Was this congeries of pictures from
the Moche culture of Peru a star
map?
Lower terrace reliefs, north facade,
ceremonial plaza, Huaca de Luna,
Valle de Moche, Trujillo, Peru. ©
Rens Van Der Sluijs
Seeing Things—In the Sky Part
One
Aug 10, 2011
Where does the idea of
constellations come from? And how do
these arbitrary groups of stars
relate to mythology?
The early 20th
century saw the ascendancy of a
short-lived movement in scholarship
called ‘Pan-Babylonianism’, soon
bemoaned for its folly. Supporters
of this group held that the
Babylonians had been remarkably
bright astronomers from a very early
time onward, spreading their science
and the associated mythology to all
the world’s major civilisations.
Part of this knowledge gift were the
notion of constellations, even the
zodiac itself, and an understanding
of the precession of the equinoxes.
The figurehead of the movement,
Alfred Jeremias (1864-1935),
pontificated that attestations of
the zodiac traced back to the Age of
Taurus, i. e., the late 5th
millennium BCE.
Dotty ideas such as these continued
to produce ripples in other areas,
such as anthropology and the history
of religions, until the present day.
Did countless myths worldwide
originally encode the precession of
the equinoxes, the protagonists
representing asterisms? An
affirmative ‘yes’ was publicised in
such influential bestsellers as
Giorgio de Santillana and Hertha von
Dechend’s Hamlet’s Mill
(1969), Thomas Worthen’s The Myth
of Replacement (1991) and
Elizabeth and Paul Barber’s When
They Severed Earth from Sky
(2006).
Variants of the precessional theory
of myth continue to be placed in the
spotlights, yet it is incumbent to
put their supporters quite firmly on
the spot – this line of thought is
in as poor a shape as Pan-Babylonianism
ever was. Not a scintilla of proof
was found for knowledge of
precession antedating Hipparchus.
Evidence for constellations in
Mesopotamia is non-existent prior to
circa 2,000 BCE. And specialists
agree that the zodiac itself, in its
traditional form, only arose in
Babylon during the 5th
century BCE, affecting the
Greek-speaking and the Egyptian
worlds as late as the Hellenistic
period.
If key myths were not modelled on
star patterns, where do familiar
denizens of the sky – such as
Capricorn, the Twins, the Virgin or
the Bear – come from? Were ancient
stargazers, prone to an overactive
imagination, simply seeing things?
Three steps point the way to a
satisfactory answer.

-------

(REQUIRED TASK 1) Update the constellations essay: begin at the words "Was this congeries" and stop after "relate to mythology?", writing "folklore" in place of "mythology".
(REQUIRED TASK 2) According to the constellations essay, who was the figurehead of the Pan-Babylonian movement?
(REQUIRED TASK 3) Pick up the constellations essay after its last sentence and carry it forward.

(DATA BLOCK)
-------

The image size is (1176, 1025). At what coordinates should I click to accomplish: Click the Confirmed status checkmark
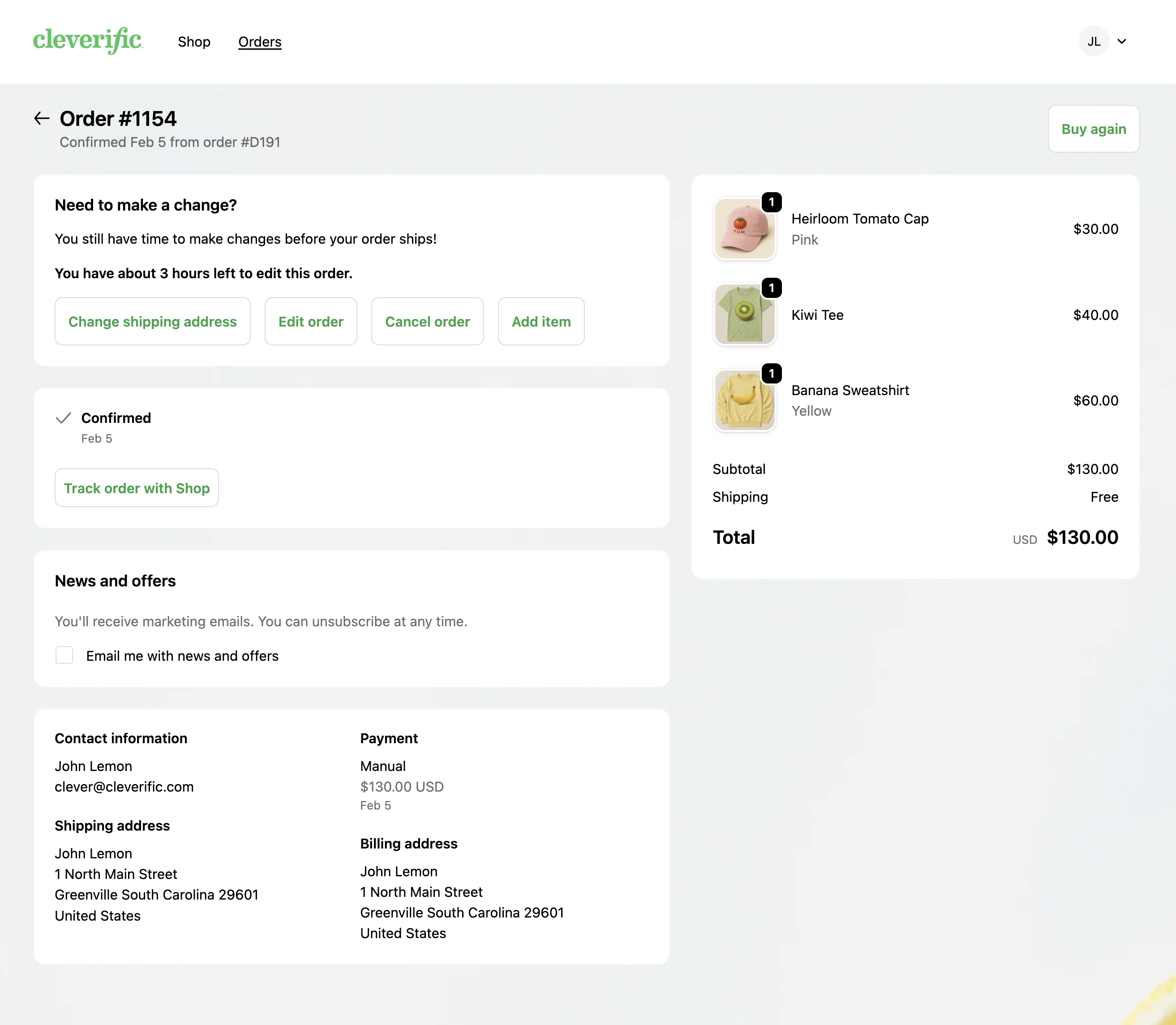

-------

(OUTPUT 1)
Was this congeries of pictures from
the Moche culture of Peru a star
map?
Lower terrace reliefs, north facade,
ceremonial plaza, Huaca de Luna,
Valle de Moche, Trujillo, Peru. ©
Rens Van Der Sluijs
Seeing Things—In the Sky Part
One
Aug 10, 2011
Where does the idea of
constellations come from? And how do
these arbitrary groups of stars
relate to folklore?

(OUTPUT 2) Alfred Jeremias (1864-1935).

(OUTPUT 3)
The first point is that mental
images of these entities must have
existed before they were
artificially ‘read into’ the starry
sky. An English solicitor and
amateur orientalist, Robert Brown
junior (1844-1912), published a
detailed study of the origins of the
constellations in 1900. Though his
analysis was far from stellar, it
was surely spot on with the words:
'… the great majority of the
primitive constellation-figures had
a pre-constellational history; and
were in fact forms and phases of
thought familiar to the mind of
early man before he had entered upon
the task of stellar uranography …
for, as we have seen all along, and
as even a cursory examination of the
starry heavens will convince any
reasonable person, the stars
themselves, with certain exceptions
which will be noticed, do not in
their natural configuration resemble
the forms in which they have been
grouped, or where there may be a
slight resemblance it is equally
shared by a hundred other objects
which have never been
constellation-figures … Having
already certain fixed ideas and
figures in his mind, the
constellation-framer, when he came
to his task, applied his figures to
the stars and the stars to his
figures as harmoniously as possible.
Thus, nearly each primitive
constellation-figure is a
reduplication of an idea connected
with simpler natural phenomena,
solar, lunar, or as the case may
be'.
In the case of Taurus, for example,
bulls appeared in iconography from a
very early date, but nothing
suggests that the corresponding
constellation of later times was
intended.
A second pointer, of universal
application, is that the characters
associated with many constellations
figure in mythology. The fact
is somewhat obscured in Greek
astronomy, as most of the classical
asterisms were imported from the
Near East. Nevertheless, one cannot
fail to spot the link between the
constellations of Hercules,
Andromeda, Hydra or Perseus with the
mythical entities of the same names.
Countless other one-to-one
connections were in circulation.
Some would identify Aquarius with
Deucalion and his wife Pyrrha,
survivors of the deluge; others
would pinpoint Auriga as the tragic
Phaethon, close to Eridanus, the
river in which he drowned.
To complete the picture, a final
element is the remarkable pan-human
belief, seldom documented, that the
stars are mythical beings – such as
gods, heroes or ancestors – who were
translated to the heavens long ago.
Just to give a flavour of this
widespread theme of catasterism,
the Skidí Pawnee (Nebraska)
'believed that the stars were either
gods or people who had once lived on
earth and had been changed into
stars at death'. Among the Lillooet
(Fraser River, British Columbia),
'All the heavenly bodies are said to
have been people who were
transformed during the early ages of
the world'. The Khasia (currently
Bangladesh) relay that 'the stars
are men who have climbed into heaven
by a tree'. Again: 'All over
Australia, it is believed that the
stars and planets were once men,
women and animals in Creation Times,
who flew up to the sky as a result
of some mishap on earth and took
refuge there in their present form.'
And among the Khoi-San peoples
(southwestern Africa), too, 'the
stars are held to have once been
animals or people of the Earthly
Race, on some cases people who had
been transformed upon breaking some
taboo'.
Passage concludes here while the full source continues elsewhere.